External climate forcings-such as long-term changes in solar insolation-generate different climate responses in tropical and high latitude regions(1). Documenting the spatial and temporal variability of past climates is therefore critical for understanding how such forcings are translated into regional climate variability. In contrast to the data-richmiddle and high latitudes, high-quality climate-proxy records from equatorial regions are relatively few(2-4), especially from regions experiencing the bimodal seasonal rainfall distribution associated with twice-annual passage of the Intertropical Convergence Zone.
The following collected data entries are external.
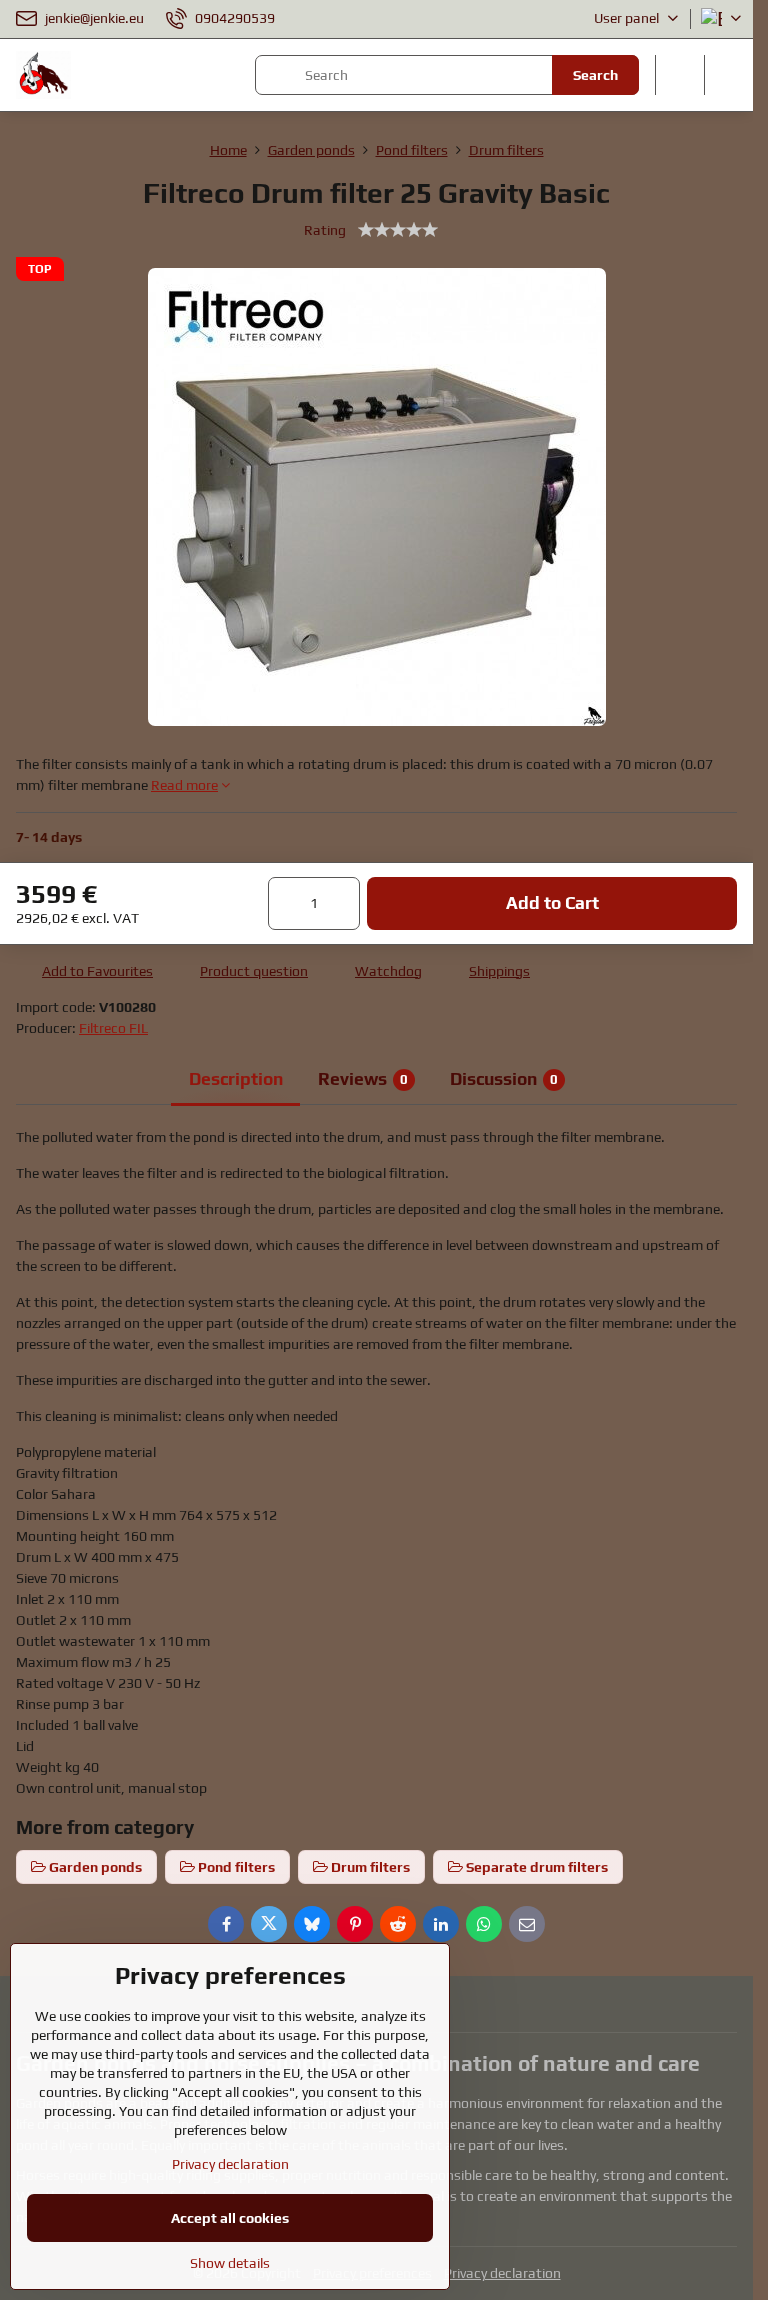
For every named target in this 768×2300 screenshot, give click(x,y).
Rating (325, 230)
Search (595, 75)
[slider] (398, 230)
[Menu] (729, 75)
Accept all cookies (230, 2218)
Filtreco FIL (113, 1028)
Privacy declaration (502, 2273)
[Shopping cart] (680, 75)
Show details (230, 2263)
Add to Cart (552, 903)
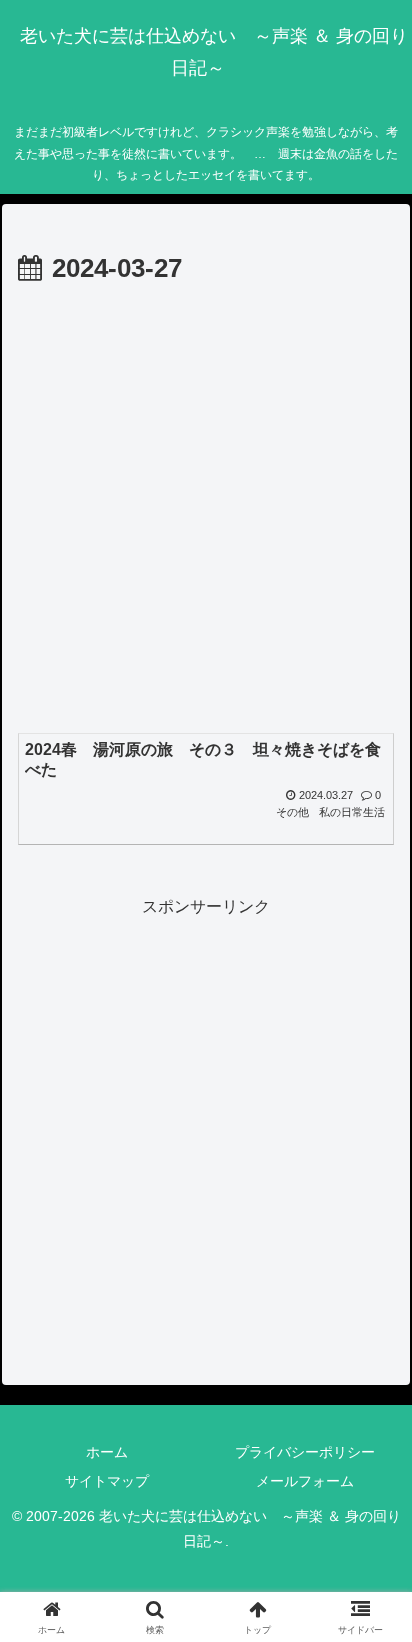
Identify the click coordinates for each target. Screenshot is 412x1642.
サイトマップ (107, 1481)
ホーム (107, 1452)
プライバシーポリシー (305, 1452)
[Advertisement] (206, 508)
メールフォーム (305, 1481)
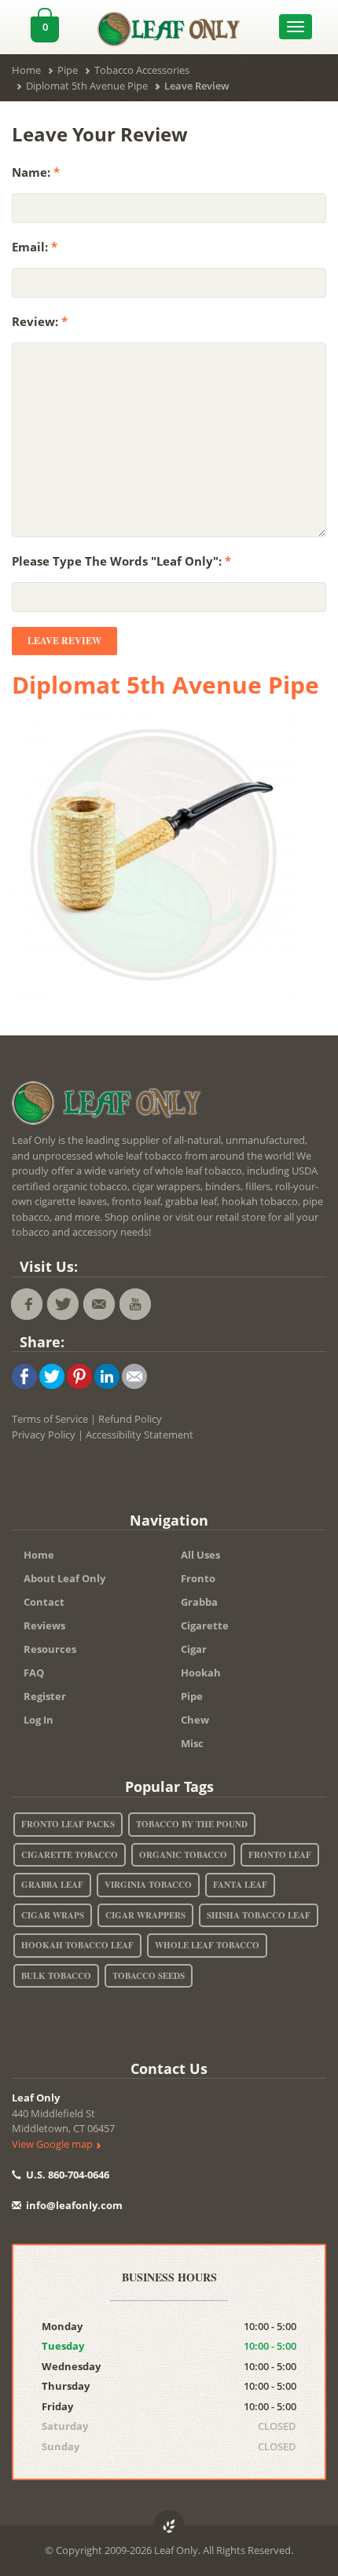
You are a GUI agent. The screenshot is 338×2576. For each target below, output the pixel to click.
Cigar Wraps (52, 1915)
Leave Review (64, 640)
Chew (195, 1720)
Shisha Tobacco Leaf (258, 1915)
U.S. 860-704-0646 (66, 2174)
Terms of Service (50, 1419)
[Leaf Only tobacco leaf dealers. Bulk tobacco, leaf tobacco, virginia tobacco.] (110, 1106)
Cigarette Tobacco (69, 1855)
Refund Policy (130, 1419)
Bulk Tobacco (56, 1976)
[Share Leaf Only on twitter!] (51, 1376)
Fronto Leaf (279, 1855)
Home (39, 1555)
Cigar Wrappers (145, 1915)
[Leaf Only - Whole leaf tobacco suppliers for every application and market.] (169, 25)
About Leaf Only (64, 1578)
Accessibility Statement (139, 1434)
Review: (40, 321)
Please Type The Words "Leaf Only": (121, 561)
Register (45, 1696)
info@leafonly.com (74, 2205)
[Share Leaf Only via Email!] (134, 1376)
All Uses (200, 1555)
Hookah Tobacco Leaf (77, 1945)
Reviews (44, 1625)
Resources (50, 1649)
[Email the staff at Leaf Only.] (99, 1304)
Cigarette (205, 1625)
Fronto (198, 1578)
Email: (34, 247)
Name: (36, 172)
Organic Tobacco (183, 1855)
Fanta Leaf (240, 1884)
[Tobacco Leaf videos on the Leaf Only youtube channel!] (135, 1304)
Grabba (199, 1602)
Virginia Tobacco (148, 1884)
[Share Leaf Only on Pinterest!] (79, 1376)
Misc (192, 1743)
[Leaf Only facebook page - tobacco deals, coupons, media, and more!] (27, 1304)
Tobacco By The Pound (192, 1824)
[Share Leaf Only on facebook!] (24, 1376)
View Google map (53, 2144)
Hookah (201, 1672)
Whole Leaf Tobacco (207, 1945)
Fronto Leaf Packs (68, 1824)
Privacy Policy (43, 1434)
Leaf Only (36, 2097)
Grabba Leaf (52, 1884)
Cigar (194, 1649)
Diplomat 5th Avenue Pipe (165, 685)
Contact (44, 1602)
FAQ (34, 1672)
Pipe (192, 1696)
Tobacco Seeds (148, 1976)
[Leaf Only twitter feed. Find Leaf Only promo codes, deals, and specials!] (63, 1304)
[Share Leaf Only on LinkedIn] (106, 1376)
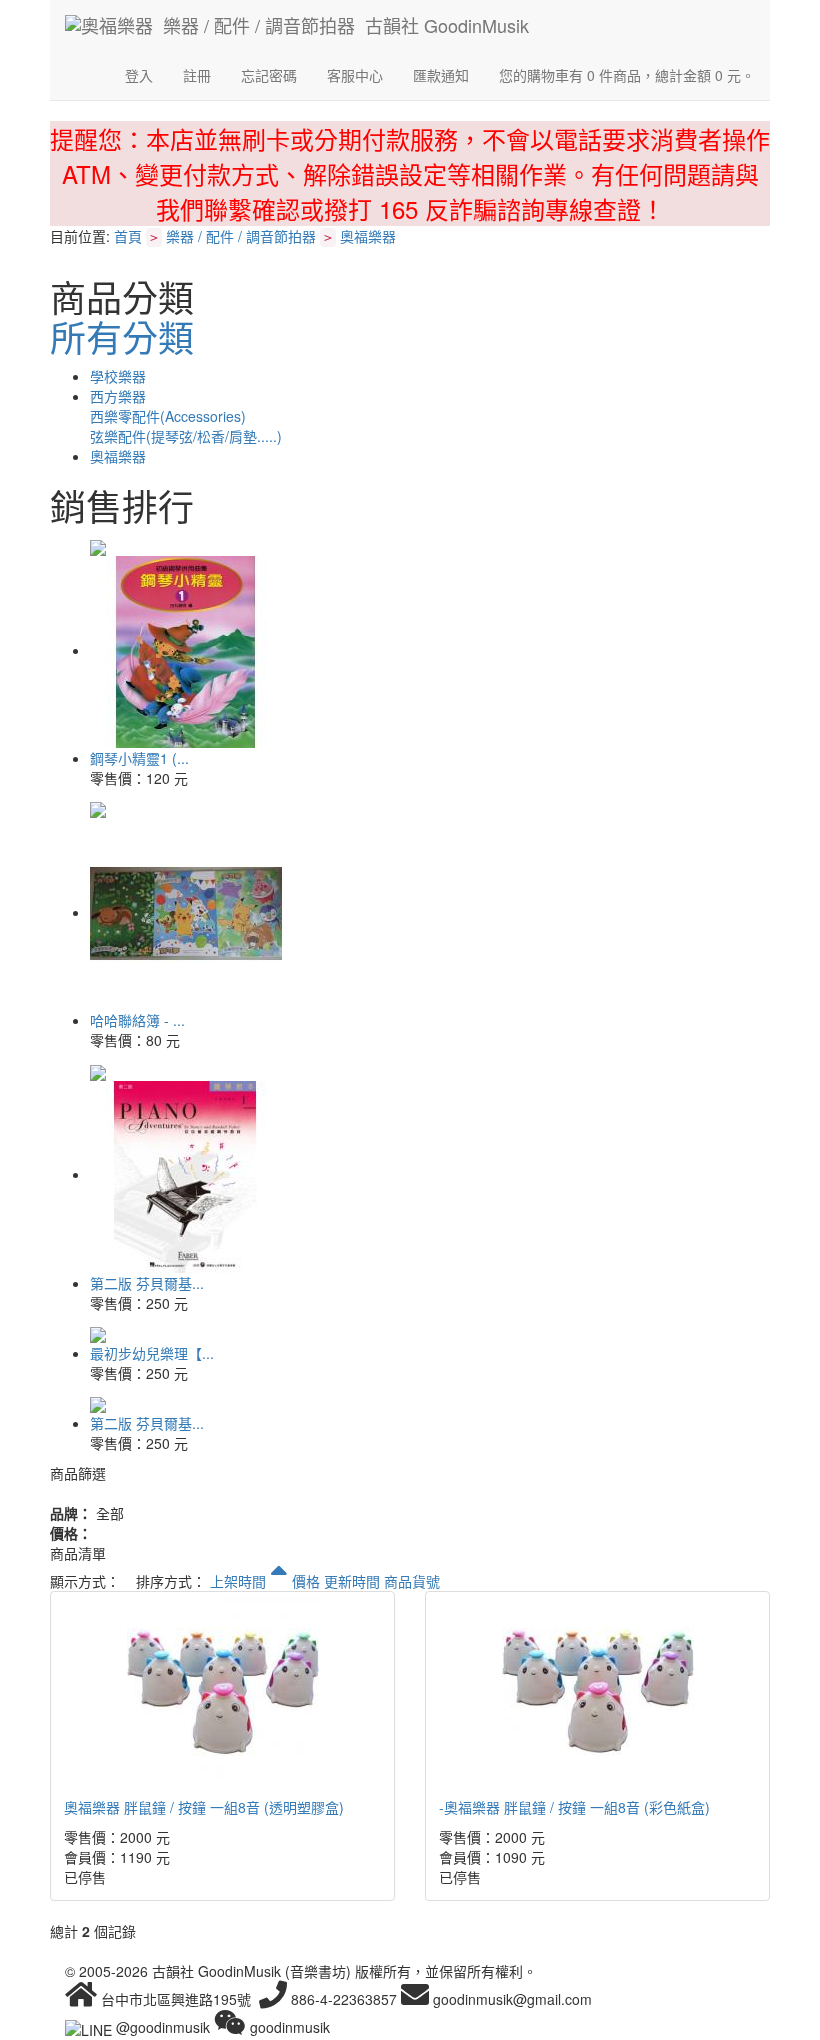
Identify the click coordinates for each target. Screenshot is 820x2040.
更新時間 (352, 1581)
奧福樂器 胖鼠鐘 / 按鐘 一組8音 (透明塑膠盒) (204, 1807)
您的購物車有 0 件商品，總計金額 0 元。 (627, 75)
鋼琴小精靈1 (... (139, 758)
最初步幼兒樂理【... (152, 1353)
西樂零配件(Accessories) (168, 416)
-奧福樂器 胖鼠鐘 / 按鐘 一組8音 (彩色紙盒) (574, 1807)
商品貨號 (412, 1581)
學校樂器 (118, 376)
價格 (306, 1581)
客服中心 (355, 75)
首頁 (128, 236)
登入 (139, 75)
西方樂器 (118, 396)
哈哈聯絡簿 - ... (137, 1020)
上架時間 (240, 1581)
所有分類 (122, 336)
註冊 (197, 75)
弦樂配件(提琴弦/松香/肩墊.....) (186, 436)
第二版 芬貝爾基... (147, 1283)
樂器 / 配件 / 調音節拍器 (241, 236)
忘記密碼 (269, 75)
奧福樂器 (368, 236)
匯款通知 (441, 75)
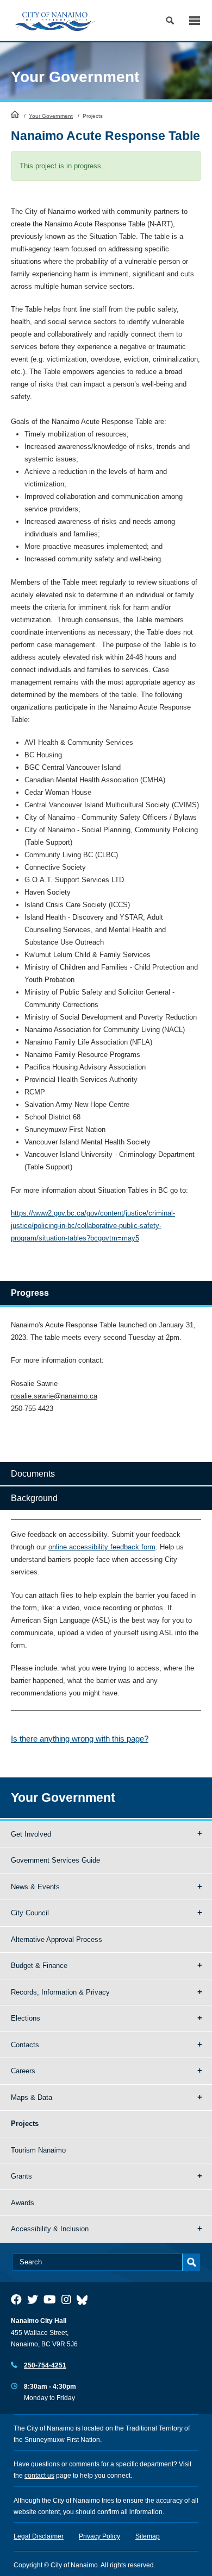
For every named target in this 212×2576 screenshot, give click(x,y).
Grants (21, 2176)
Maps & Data (31, 2097)
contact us (39, 2475)
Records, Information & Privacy (60, 1992)
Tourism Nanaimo (38, 2150)
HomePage (15, 114)
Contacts (25, 2045)
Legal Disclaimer (39, 2536)
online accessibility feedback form (101, 1547)
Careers (23, 2071)
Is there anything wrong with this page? (79, 1738)
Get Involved (31, 1834)
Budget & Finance (39, 1965)
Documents (33, 1473)
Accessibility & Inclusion (50, 2229)
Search (169, 20)
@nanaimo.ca (75, 1396)
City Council (30, 1913)
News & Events (35, 1887)
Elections (25, 2018)
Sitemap (147, 2536)
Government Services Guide (55, 1860)
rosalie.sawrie (32, 1396)
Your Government (51, 116)
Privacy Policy (99, 2536)
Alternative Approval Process (56, 1939)
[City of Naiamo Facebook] (16, 2299)
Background (34, 1498)
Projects (25, 2123)
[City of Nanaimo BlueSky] (85, 2299)
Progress (30, 1293)
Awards (22, 2203)
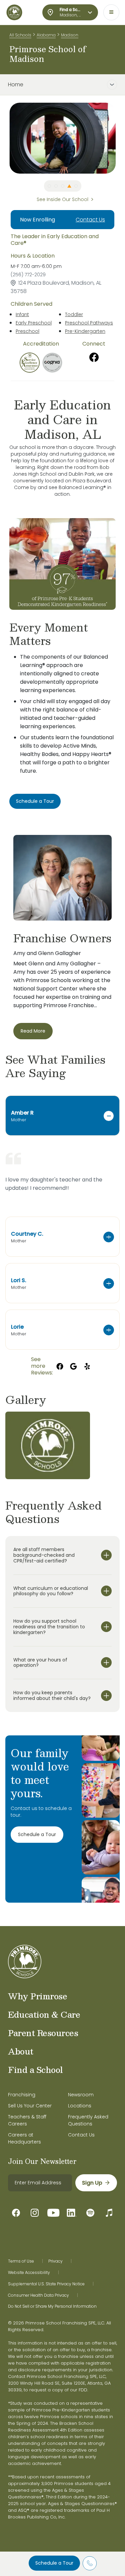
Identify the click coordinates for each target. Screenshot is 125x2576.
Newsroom (81, 2094)
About (20, 2051)
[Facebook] (94, 357)
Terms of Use (21, 2261)
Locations (79, 2105)
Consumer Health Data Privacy (38, 2295)
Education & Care (44, 2014)
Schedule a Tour (54, 2563)
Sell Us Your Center (30, 2105)
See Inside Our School (62, 199)
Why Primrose (37, 1996)
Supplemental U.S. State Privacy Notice (46, 2284)
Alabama (46, 35)
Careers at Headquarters (24, 2138)
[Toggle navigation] (111, 12)
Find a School (35, 2069)
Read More (33, 1031)
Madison (69, 35)
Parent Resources (43, 2032)
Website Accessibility (29, 2272)
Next (120, 138)
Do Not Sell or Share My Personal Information (52, 2306)
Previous (4, 138)
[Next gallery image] (115, 1400)
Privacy (55, 2261)
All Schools (20, 35)
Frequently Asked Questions (88, 2120)
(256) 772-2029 (28, 274)
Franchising (21, 2094)
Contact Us (90, 219)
Here we present a continuous and well-resolved climate-proxy record of hydrological variability during the past 25,000 years from equatorial East Africa. Our results, based on complementary evidence from seismic-reflection stratigraphy and organic biomarker molecules in the sediment record of Lake Challa near Mount Kilimanjaro, reveal that monsoon rainfall in this region varied at half-precessional (similar to 11,500-year) intervals in phase with orbitally controlled insolation forcing. The southeasterly and northeasterly monsoons that advect moisture from the western Indian Ocean were strengthened in alternation when the inter-hemispheric insolation gradient was at a maximum; dry conditions prevailed when neither monsoon was intensified and modest local March or September insolation weakened the rain season that followed. On sub-millennial timescales, the temporal pattern of hydrological change on the East African Equator bears clear high-northern-latitude signatures, but on the orbital timescale it mainly responded to low-latitude insolation forcing. Predominance of low-latitude climate processes in this monsoon region can be attributed to the low-latitude position of its continental regions of surface air flow convergence, and its relative isolation from the Atlantic Ocean, where prominent meridional overturning circulation more tightly couples low-latitude climate regimes to high-latitude boundary conditions.